#### SHORT PROBLEM:
Rewrite all of the records below, replacing "Image resolution" with "Screenshot size" wherever it occurs and leaving everything else unchanged. Omit the pictures from your answer.

Screen grounding examples
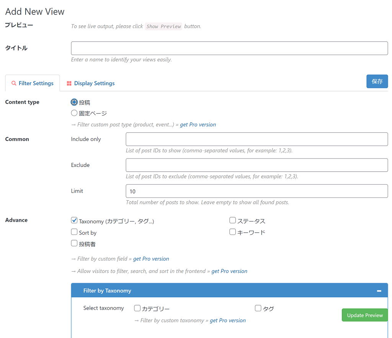Tick the 投稿者 checkbox

(x=74, y=243)
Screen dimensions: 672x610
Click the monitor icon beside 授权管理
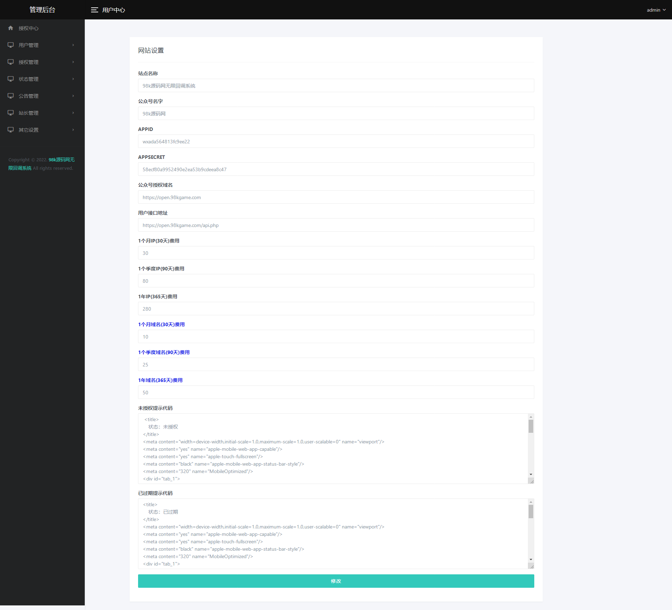pyautogui.click(x=11, y=62)
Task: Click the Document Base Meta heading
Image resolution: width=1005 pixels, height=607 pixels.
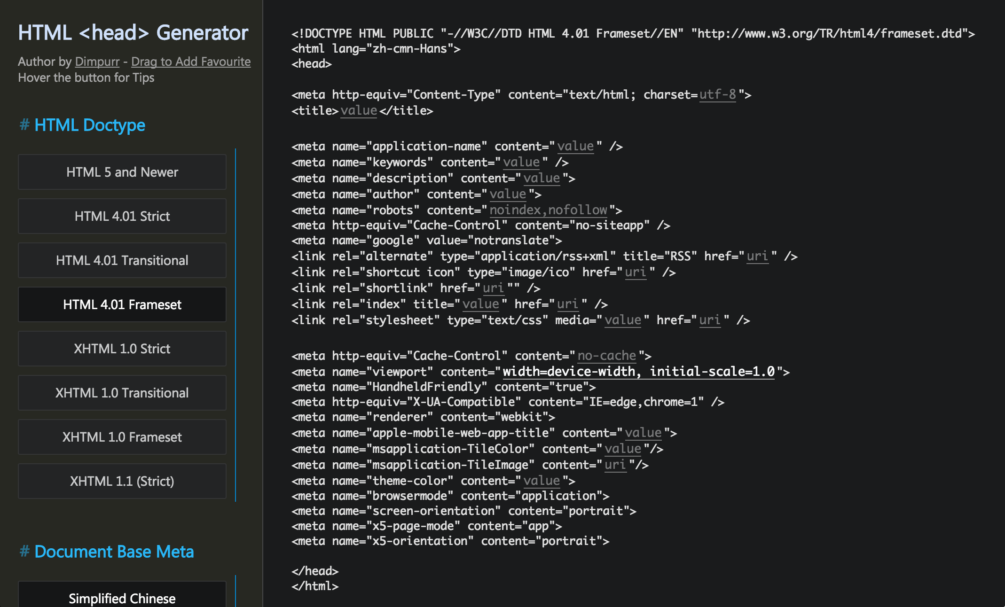Action: [114, 552]
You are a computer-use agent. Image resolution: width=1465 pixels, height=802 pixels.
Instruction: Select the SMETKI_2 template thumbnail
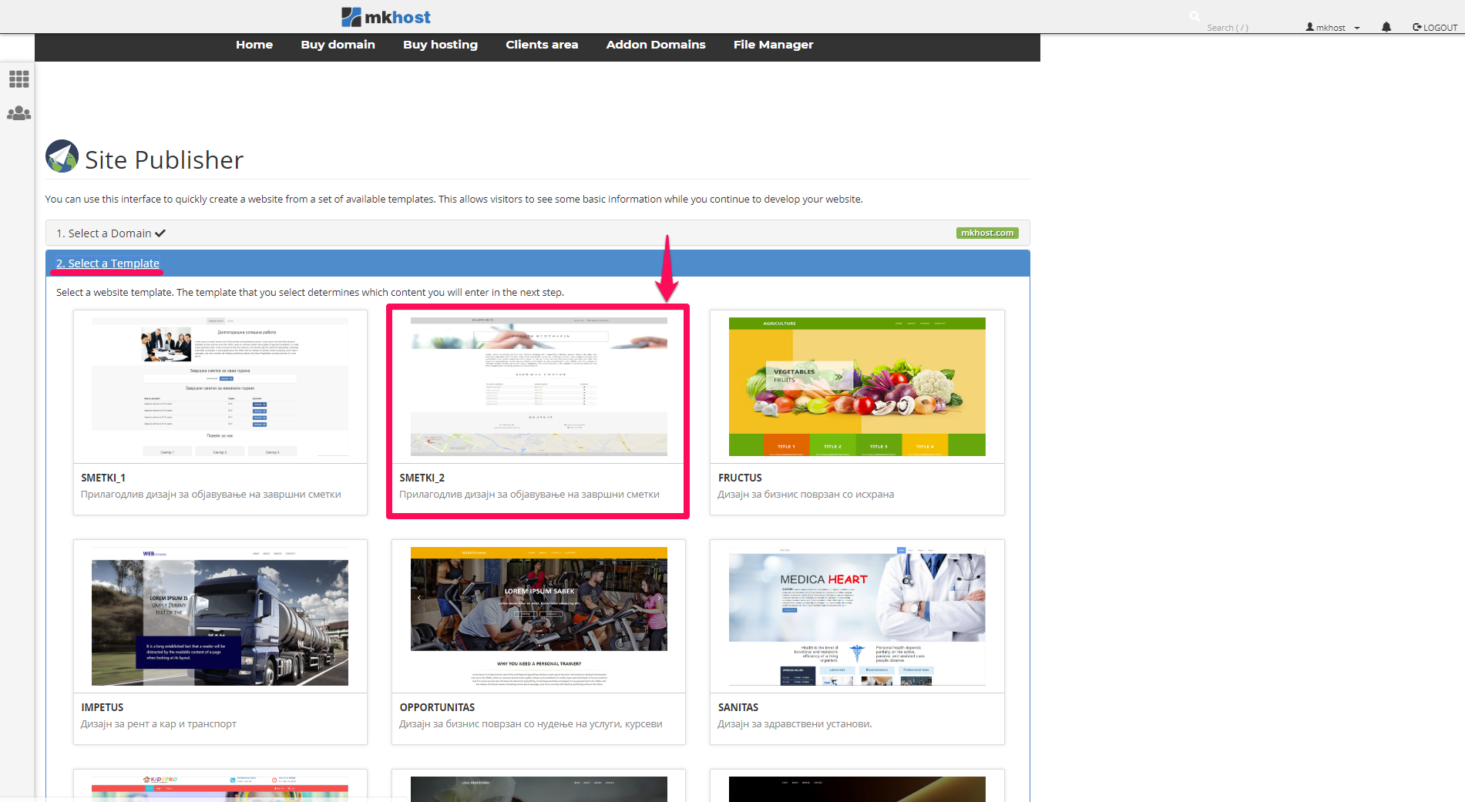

#### WRITTEN SOLUTION:
Tick the 投稿者 checkbox

(x=74, y=243)
Screen dimensions: 672x610
Click the monitor icon beside 授权管理
pyautogui.click(x=11, y=62)
Task: Click the Document Base Meta heading
Screenshot size: width=1005 pixels, height=607 pixels.
Action: [114, 552]
You are a computer-use agent. Screenshot size: width=1465 pixels, height=802 pixels.
Instruction: Select the SMETKI_2 template thumbnail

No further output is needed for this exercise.